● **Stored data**
┄┄┄┄┄┄┄┄┄┄┄┄┄┄┄┄┄┄┄┄

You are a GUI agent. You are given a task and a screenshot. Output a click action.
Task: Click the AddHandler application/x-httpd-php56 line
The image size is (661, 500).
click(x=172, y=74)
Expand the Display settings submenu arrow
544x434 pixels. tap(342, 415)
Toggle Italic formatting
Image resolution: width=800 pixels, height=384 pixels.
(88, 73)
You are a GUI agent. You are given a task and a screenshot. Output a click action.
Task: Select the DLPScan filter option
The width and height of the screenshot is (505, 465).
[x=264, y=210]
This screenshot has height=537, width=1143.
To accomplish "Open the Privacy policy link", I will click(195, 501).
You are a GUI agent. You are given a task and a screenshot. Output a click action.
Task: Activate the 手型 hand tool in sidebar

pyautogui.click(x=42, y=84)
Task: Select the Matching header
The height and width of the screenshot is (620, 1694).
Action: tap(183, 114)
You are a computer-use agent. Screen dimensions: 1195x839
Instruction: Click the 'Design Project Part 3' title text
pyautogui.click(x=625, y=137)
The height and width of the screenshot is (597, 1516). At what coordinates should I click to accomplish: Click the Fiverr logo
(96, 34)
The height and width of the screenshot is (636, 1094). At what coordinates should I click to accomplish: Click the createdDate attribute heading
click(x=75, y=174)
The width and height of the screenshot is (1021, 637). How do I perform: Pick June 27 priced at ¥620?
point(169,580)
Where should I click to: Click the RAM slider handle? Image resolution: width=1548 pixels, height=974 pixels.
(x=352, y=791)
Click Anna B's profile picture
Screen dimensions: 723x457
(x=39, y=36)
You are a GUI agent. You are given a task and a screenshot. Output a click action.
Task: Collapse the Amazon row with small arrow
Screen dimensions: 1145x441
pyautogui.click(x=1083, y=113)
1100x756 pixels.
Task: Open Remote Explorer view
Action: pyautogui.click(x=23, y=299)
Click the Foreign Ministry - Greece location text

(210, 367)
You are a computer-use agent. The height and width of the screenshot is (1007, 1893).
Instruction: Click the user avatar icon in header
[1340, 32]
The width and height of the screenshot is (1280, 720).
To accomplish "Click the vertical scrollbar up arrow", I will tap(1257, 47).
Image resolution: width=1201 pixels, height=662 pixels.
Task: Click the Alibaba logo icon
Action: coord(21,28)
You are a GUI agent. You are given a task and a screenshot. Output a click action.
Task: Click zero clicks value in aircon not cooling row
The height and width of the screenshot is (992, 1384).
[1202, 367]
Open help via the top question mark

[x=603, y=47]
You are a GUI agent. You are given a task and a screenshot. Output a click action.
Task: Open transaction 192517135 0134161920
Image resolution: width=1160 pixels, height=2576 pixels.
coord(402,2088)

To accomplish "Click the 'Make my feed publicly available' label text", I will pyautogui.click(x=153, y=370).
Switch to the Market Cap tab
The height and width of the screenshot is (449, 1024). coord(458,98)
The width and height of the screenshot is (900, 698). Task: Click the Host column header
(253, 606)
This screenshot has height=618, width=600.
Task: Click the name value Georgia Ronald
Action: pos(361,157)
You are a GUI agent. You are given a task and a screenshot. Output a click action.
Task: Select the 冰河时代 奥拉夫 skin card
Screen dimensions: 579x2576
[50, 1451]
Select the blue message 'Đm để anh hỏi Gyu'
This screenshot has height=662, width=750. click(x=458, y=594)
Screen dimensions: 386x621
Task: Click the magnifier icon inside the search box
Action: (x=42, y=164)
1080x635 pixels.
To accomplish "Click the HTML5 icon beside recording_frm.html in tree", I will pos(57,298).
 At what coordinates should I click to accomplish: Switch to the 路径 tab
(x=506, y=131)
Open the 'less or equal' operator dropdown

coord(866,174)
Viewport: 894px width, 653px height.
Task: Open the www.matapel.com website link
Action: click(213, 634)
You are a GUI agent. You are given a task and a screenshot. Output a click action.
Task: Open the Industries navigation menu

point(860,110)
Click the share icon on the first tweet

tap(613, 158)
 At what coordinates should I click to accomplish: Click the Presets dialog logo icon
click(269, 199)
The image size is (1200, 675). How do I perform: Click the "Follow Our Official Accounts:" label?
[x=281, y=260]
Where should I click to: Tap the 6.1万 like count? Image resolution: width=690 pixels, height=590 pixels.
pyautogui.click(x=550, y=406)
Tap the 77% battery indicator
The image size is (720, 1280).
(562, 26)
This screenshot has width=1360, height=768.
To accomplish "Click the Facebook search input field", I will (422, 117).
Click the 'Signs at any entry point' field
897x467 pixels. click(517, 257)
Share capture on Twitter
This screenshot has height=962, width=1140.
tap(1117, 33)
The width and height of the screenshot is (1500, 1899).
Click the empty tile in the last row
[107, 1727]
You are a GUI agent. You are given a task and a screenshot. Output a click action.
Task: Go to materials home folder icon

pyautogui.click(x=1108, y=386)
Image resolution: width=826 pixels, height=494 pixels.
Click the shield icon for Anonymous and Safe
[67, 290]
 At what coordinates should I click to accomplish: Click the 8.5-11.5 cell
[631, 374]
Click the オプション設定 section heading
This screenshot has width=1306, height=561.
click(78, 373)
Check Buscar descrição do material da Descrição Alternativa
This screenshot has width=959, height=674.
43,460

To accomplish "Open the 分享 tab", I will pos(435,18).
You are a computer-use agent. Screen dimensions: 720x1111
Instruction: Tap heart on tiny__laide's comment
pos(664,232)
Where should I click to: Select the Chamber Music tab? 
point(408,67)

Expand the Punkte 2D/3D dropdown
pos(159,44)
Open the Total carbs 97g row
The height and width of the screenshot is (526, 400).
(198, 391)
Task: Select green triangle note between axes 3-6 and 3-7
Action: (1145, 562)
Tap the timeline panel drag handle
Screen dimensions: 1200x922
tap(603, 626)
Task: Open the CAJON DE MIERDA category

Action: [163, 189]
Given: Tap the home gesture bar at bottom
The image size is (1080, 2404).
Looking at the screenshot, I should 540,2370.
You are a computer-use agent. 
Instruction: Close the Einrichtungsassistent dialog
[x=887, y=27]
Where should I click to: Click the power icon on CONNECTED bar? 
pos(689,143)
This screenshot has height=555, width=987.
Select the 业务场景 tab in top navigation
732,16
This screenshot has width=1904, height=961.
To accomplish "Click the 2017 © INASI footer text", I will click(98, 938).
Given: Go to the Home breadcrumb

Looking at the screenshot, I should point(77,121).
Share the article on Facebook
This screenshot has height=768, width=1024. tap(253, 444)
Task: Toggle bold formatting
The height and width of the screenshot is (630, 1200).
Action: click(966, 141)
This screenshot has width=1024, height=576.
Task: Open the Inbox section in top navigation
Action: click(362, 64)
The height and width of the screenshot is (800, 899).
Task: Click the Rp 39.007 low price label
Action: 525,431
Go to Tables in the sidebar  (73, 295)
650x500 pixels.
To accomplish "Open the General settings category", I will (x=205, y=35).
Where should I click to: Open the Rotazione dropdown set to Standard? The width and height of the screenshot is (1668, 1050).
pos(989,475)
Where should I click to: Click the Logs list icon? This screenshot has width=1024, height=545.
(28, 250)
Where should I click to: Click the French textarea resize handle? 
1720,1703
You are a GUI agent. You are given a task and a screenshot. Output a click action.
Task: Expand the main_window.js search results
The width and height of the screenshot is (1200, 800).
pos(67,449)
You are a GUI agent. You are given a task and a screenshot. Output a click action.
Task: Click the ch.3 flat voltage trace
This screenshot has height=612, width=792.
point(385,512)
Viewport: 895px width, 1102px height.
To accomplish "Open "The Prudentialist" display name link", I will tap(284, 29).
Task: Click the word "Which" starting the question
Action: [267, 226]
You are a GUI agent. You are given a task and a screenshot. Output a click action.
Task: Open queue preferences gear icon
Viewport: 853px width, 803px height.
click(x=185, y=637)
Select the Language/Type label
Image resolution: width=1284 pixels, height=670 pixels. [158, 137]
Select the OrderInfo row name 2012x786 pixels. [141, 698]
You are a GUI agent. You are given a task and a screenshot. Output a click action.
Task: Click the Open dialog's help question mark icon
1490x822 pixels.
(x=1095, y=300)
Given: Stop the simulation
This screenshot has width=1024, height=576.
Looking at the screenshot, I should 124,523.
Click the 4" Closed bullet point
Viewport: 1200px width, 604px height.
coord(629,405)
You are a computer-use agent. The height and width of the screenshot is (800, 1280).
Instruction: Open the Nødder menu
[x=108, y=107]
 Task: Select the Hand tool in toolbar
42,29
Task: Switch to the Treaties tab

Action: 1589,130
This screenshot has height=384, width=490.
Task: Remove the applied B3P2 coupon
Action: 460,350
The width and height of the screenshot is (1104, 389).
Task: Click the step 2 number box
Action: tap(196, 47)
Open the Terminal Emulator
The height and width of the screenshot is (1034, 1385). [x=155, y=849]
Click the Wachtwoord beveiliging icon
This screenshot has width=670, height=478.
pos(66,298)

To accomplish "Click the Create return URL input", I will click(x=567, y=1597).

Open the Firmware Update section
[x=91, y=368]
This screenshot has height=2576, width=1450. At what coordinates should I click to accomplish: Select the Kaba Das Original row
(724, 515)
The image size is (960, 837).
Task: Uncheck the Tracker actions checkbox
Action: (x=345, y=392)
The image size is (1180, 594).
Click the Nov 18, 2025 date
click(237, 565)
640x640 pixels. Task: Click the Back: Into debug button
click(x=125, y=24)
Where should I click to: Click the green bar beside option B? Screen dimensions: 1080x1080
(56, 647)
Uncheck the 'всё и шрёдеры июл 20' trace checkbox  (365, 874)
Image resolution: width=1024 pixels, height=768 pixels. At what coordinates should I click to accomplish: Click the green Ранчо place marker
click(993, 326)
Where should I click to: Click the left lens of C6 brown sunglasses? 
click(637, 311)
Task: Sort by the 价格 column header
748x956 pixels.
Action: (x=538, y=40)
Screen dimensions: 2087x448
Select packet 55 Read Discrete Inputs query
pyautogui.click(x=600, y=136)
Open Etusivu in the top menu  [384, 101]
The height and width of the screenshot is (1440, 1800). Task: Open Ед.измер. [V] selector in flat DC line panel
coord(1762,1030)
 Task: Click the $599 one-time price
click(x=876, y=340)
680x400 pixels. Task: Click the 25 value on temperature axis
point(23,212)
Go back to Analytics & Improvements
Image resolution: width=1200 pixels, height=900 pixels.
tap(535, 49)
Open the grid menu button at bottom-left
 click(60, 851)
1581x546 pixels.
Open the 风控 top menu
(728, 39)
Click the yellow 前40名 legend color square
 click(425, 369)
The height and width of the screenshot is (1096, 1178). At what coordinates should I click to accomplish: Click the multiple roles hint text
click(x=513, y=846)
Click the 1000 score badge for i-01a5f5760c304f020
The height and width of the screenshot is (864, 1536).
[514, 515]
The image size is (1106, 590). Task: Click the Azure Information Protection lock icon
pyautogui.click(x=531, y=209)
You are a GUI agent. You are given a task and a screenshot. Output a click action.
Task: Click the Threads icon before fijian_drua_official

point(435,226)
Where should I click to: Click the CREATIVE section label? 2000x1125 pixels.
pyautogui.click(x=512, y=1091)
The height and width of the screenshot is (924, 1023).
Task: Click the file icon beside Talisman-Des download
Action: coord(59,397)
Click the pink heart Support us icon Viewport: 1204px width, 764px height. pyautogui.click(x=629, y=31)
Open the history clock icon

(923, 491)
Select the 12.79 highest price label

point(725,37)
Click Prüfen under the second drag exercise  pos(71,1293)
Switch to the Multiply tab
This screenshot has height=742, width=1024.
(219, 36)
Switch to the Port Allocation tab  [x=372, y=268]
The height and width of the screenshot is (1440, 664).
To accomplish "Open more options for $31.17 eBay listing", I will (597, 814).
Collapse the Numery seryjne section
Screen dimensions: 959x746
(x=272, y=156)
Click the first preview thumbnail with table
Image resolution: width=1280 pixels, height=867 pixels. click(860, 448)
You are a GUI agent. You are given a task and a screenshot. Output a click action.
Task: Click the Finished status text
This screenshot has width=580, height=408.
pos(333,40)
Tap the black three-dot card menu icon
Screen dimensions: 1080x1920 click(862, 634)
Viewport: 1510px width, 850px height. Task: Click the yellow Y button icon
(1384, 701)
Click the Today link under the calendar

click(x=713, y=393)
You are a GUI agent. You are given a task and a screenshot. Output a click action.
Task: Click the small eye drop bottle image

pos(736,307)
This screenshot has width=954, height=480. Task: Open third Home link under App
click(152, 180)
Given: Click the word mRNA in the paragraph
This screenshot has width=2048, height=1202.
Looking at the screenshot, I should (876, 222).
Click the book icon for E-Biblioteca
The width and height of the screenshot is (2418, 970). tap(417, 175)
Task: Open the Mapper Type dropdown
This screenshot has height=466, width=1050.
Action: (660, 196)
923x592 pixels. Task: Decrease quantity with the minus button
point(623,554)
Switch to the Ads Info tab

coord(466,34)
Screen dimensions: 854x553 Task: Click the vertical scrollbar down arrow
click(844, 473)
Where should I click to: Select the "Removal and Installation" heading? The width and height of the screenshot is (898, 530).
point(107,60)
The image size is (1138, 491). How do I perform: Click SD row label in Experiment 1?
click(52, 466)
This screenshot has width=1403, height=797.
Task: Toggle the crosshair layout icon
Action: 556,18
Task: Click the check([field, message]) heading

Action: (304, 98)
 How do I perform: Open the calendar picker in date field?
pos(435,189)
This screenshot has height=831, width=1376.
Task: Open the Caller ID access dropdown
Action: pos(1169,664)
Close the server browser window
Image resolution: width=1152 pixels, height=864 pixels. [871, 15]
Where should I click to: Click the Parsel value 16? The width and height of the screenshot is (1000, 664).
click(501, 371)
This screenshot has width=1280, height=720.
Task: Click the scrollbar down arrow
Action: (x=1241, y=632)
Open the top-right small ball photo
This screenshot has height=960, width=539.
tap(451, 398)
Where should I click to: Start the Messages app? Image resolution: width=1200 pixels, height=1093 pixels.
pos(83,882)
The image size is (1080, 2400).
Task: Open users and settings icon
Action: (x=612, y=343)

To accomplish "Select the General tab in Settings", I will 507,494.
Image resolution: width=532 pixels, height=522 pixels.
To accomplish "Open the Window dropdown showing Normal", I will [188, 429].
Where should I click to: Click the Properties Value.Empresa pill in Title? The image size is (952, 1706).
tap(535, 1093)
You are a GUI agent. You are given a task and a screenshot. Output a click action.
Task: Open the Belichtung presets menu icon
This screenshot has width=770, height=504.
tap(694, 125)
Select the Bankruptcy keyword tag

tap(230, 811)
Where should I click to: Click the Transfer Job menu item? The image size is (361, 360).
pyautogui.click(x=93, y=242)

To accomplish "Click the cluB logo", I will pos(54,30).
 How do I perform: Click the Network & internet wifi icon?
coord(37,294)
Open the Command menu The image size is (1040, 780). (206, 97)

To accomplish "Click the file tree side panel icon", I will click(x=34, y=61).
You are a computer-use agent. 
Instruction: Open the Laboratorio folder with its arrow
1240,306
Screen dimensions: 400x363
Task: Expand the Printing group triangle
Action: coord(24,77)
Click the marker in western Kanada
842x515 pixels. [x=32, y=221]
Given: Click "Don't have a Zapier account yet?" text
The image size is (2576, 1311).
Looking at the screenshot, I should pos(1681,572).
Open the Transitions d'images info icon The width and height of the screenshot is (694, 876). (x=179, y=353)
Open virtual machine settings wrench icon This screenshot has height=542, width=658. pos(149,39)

┄┄┄┄┄┄┄┄┄┄┄┄┄┄┄┄┄┄┄┄

● **Your goal**
Every line above that includes the word "trace" must appear in the answer.

● **Final answer**
Task: Click the ch.3 flat voltage trace
Uncheck the 'всё и шрёдеры июл 20' trace checkbox  (365, 874)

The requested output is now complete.